### Saved data entries:
· · · · ·
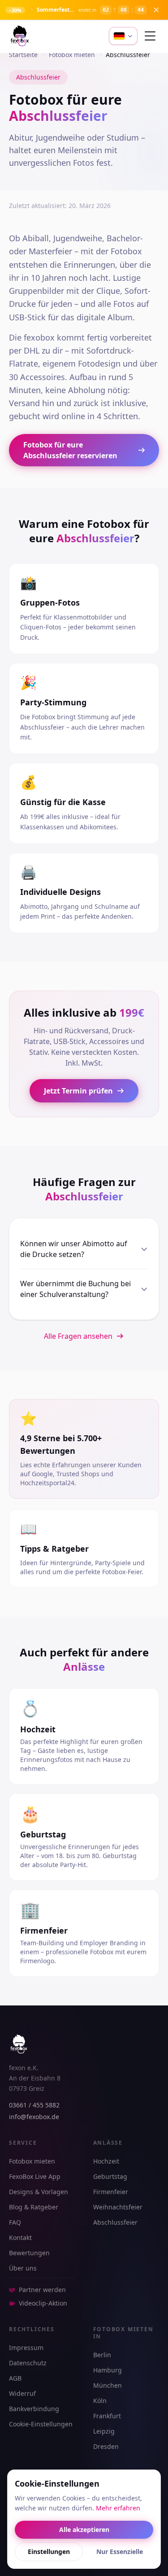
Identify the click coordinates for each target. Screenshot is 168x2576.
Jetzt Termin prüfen (78, 1091)
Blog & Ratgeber (33, 2207)
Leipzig (104, 2431)
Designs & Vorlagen (38, 2191)
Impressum (26, 2347)
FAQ (15, 2222)
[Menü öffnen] (150, 36)
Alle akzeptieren (84, 2529)
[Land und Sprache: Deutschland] (123, 36)
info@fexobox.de (34, 2116)
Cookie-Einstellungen (41, 2424)
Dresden (106, 2446)
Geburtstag (110, 2176)
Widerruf (22, 2393)
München (107, 2385)
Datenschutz (28, 2363)
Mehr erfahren (118, 2508)
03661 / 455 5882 (34, 2105)
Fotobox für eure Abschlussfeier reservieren (70, 450)
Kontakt (20, 2237)
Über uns (23, 2268)
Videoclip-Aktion (43, 2303)
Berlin (102, 2354)
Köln (100, 2400)
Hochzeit (106, 2161)
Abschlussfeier (115, 2222)
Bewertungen (29, 2252)
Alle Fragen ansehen (78, 1336)
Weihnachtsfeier (117, 2207)
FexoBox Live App (34, 2176)
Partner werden (42, 2289)
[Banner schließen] (156, 10)
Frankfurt (107, 2416)
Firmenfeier (110, 2191)
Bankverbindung (34, 2408)
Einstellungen (49, 2551)
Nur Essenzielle (119, 2551)
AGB (15, 2378)
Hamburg (107, 2370)
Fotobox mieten (32, 2161)
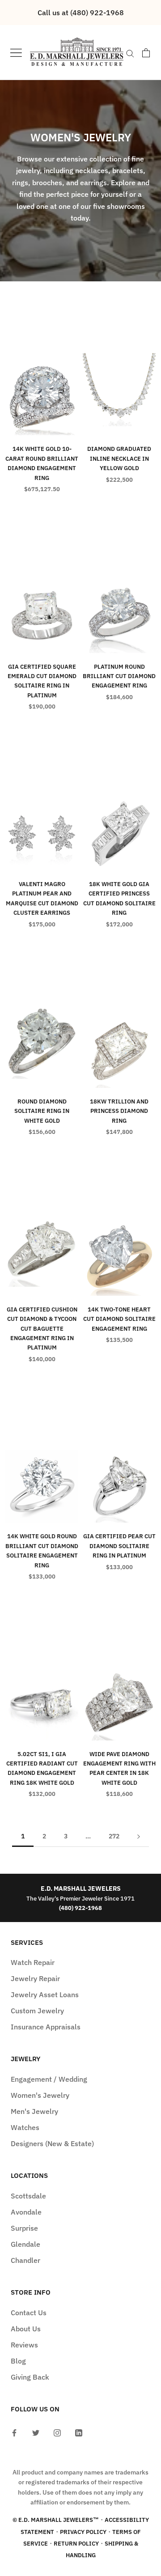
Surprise (24, 2228)
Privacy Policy (83, 2532)
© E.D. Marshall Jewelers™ (56, 2520)
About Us (26, 2328)
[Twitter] (35, 2432)
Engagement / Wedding (49, 2079)
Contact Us (29, 2312)
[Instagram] (57, 2432)
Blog (18, 2360)
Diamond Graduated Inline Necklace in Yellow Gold (119, 458)
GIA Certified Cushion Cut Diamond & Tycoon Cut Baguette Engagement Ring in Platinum (42, 1329)
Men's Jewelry (34, 2111)
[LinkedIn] (78, 2432)
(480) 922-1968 (80, 1907)
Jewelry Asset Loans (45, 1994)
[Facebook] (14, 2432)
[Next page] (138, 1836)
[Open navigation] (16, 52)
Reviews (24, 2344)
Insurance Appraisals (45, 2026)
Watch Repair (33, 1962)
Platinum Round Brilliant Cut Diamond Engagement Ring (119, 676)
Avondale (26, 2211)
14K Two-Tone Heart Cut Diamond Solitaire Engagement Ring (119, 1319)
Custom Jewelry (37, 2010)
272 (114, 1836)
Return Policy (76, 2543)
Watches (25, 2127)
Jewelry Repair (35, 1978)
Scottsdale (28, 2195)
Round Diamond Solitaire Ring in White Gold (41, 1111)
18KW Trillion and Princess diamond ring (119, 1111)
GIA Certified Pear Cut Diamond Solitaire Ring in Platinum (119, 1545)
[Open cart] (146, 52)
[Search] (130, 53)
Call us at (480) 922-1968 (81, 12)
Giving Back (30, 2376)
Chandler (25, 2260)
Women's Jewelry (40, 2095)
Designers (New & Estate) (52, 2143)
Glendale (25, 2244)
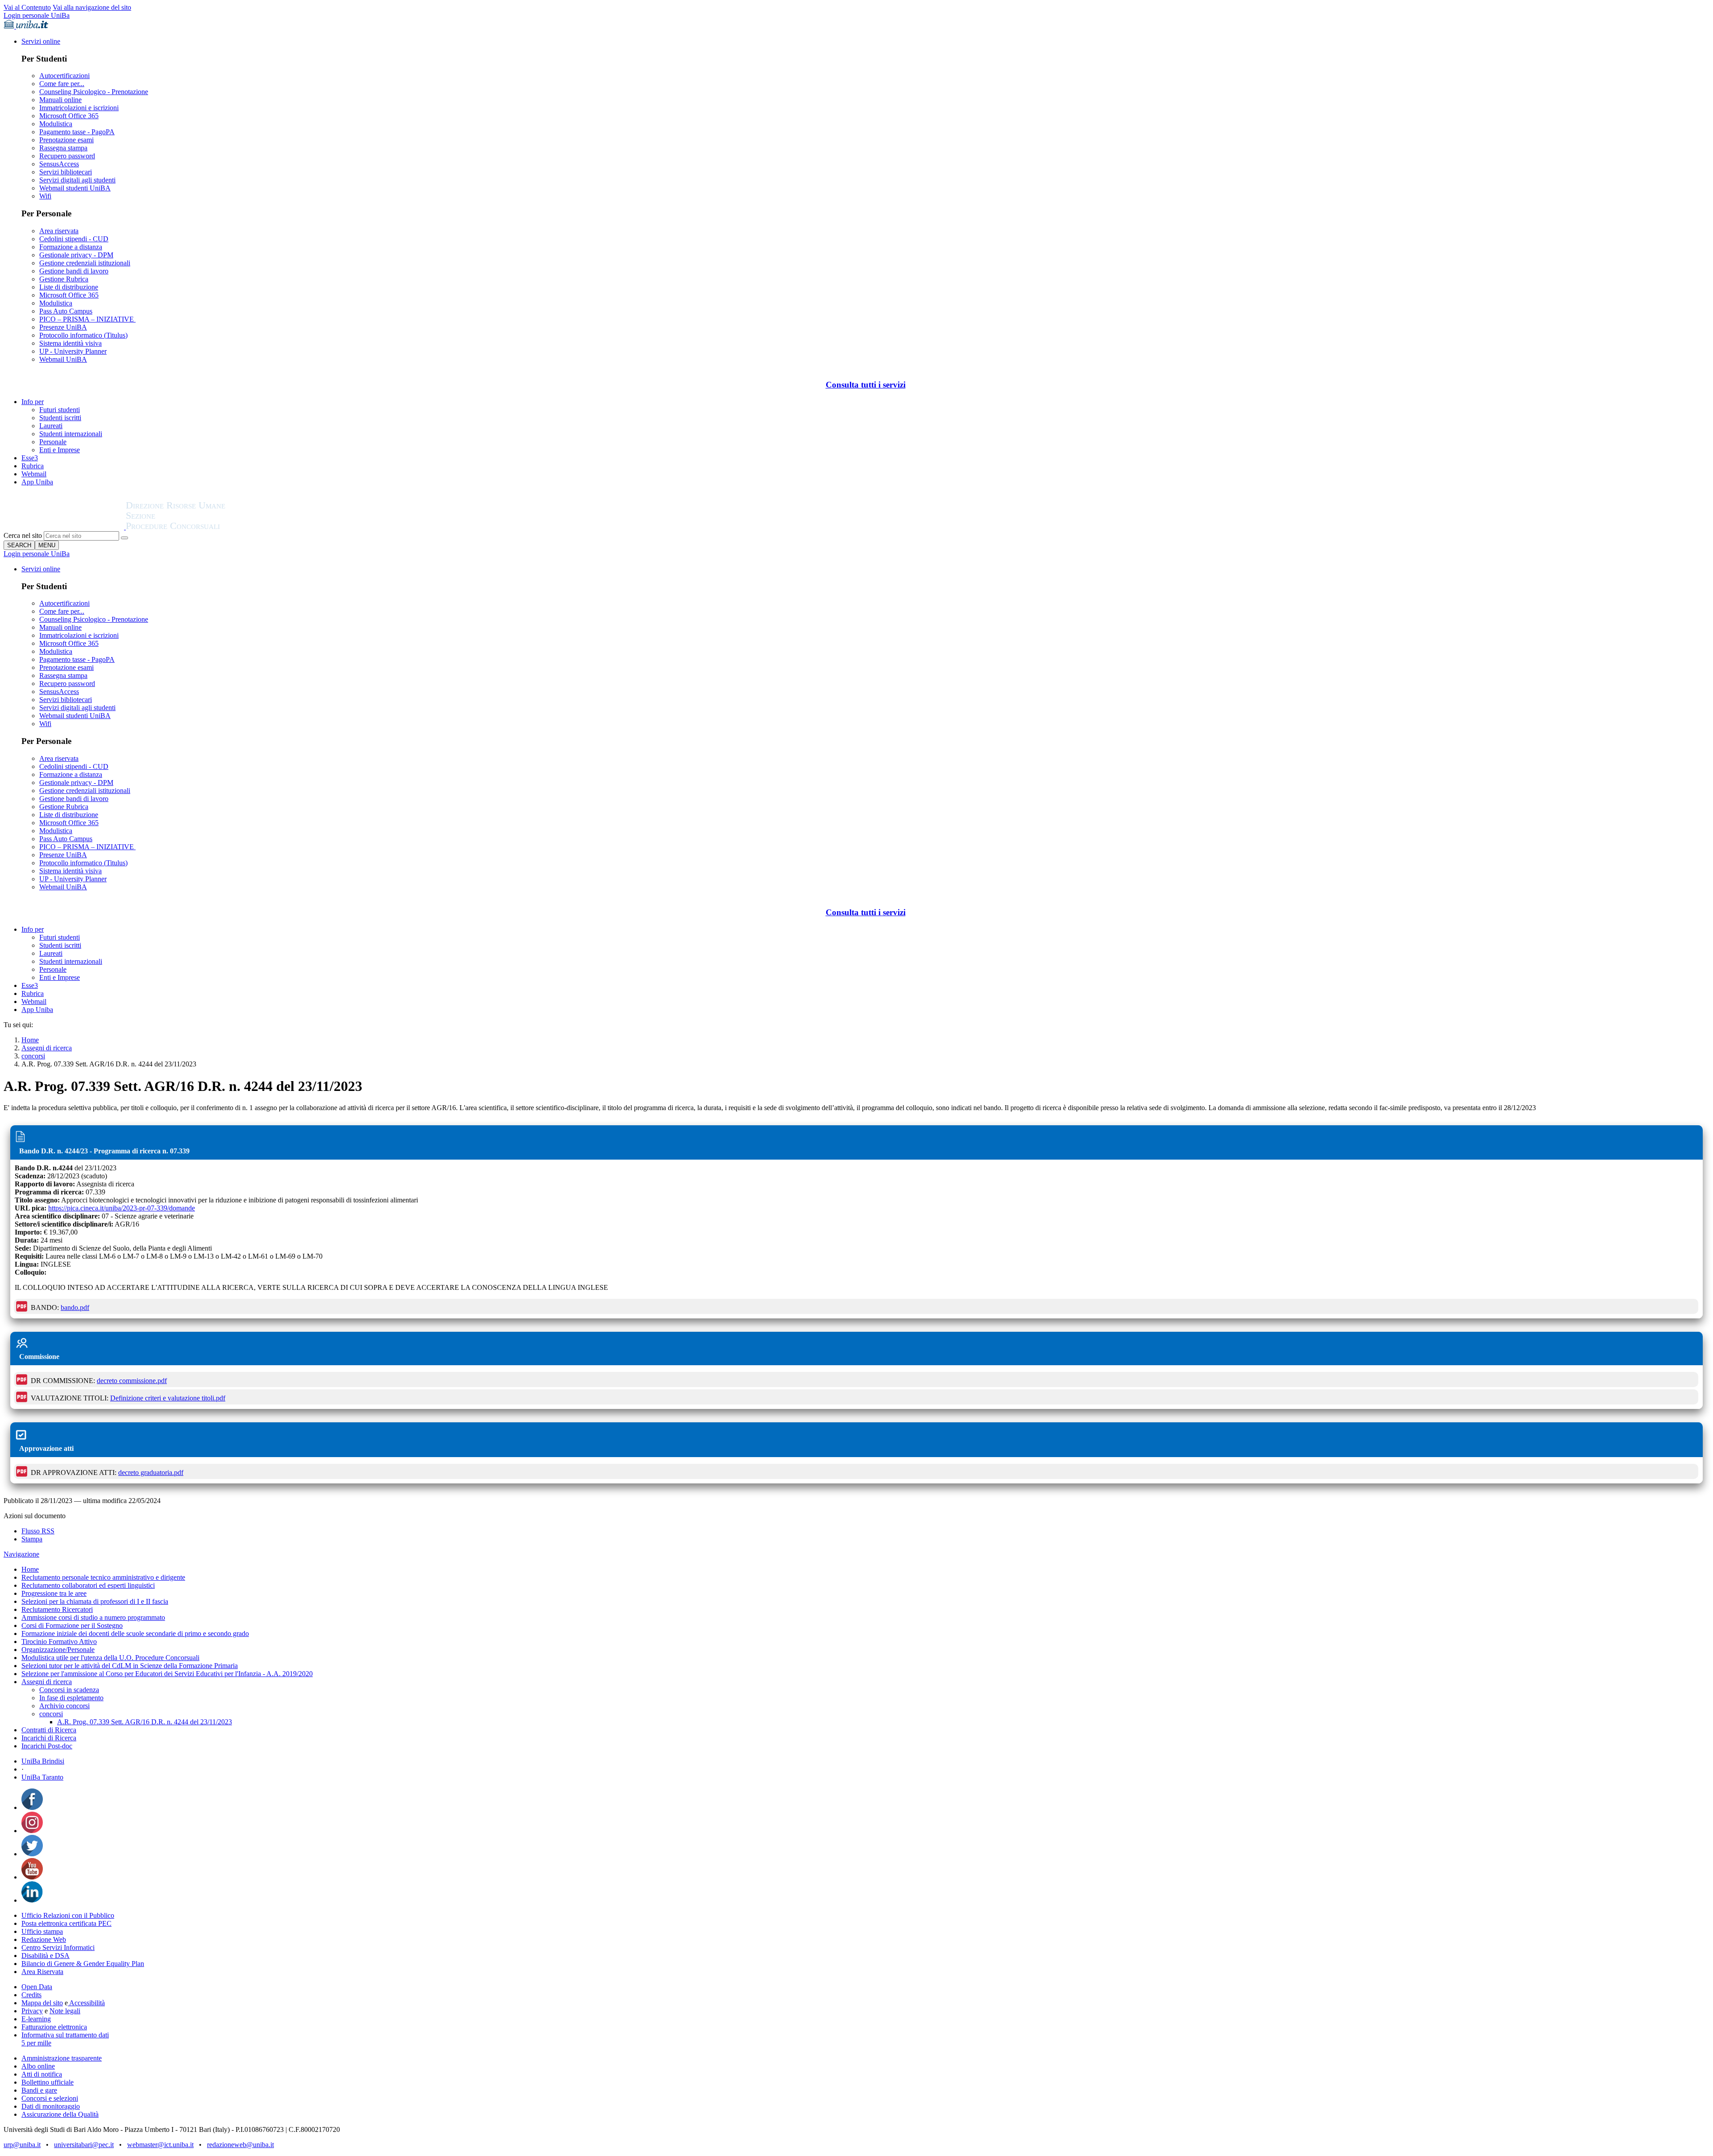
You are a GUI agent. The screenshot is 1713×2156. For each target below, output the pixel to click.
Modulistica (55, 124)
· · · · ·
From the records above, transcribe exactly the lines starting at the one containing "Nur Essenzielle (119, 2551)" and ending at the one containing "18KW Trillion and". Skip the pictures.

### Task response:
Nur Essenzielle (119, 2551)
AGB (15, 2378)
Hamburg (107, 2370)
Fotobox mieten (32, 2161)
Surprise (24, 2228)
Privacy Policy (83, 2532)
© E.D. Marshall Jewelers™ (56, 2520)
About Us (26, 2328)
[Twitter] (35, 2432)
Engagement / Wedding (49, 2079)
Contact Us (29, 2312)
[Instagram] (57, 2432)
Blog (18, 2360)
Diamond Graduated Inline Necklace in Yellow Gold (119, 458)
GIA Certified Cushion Cut Diamond & Tycoon Cut Baguette Engagement Ring in Platinum (42, 1329)
Men's Jewelry (34, 2111)
[LinkedIn] (78, 2432)
(480) 922-1968 (80, 1907)
Jewelry Asset Loans (45, 1994)
[Facebook] (14, 2432)
[Next page] (138, 1836)
[Open navigation] (16, 52)
Reviews (24, 2344)
Insurance Appraisals (45, 2026)
Watch Repair (33, 1962)
Platinum Round Brilliant Cut Diamond Engagement Ring (119, 676)
Avondale (26, 2211)
14K Two-Tone Heart Cut Diamond Solitaire Engagement Ring (119, 1319)
Custom Jewelry (37, 2010)
272 (114, 1836)
Return Policy (76, 2543)
Watches (25, 2127)
Jewelry Repair (35, 1978)
Scottsdale (28, 2195)
Round Diamond Solitaire Ring in White Gold (41, 1111)
18KW Trillion and Princess diamond ring (119, 1111)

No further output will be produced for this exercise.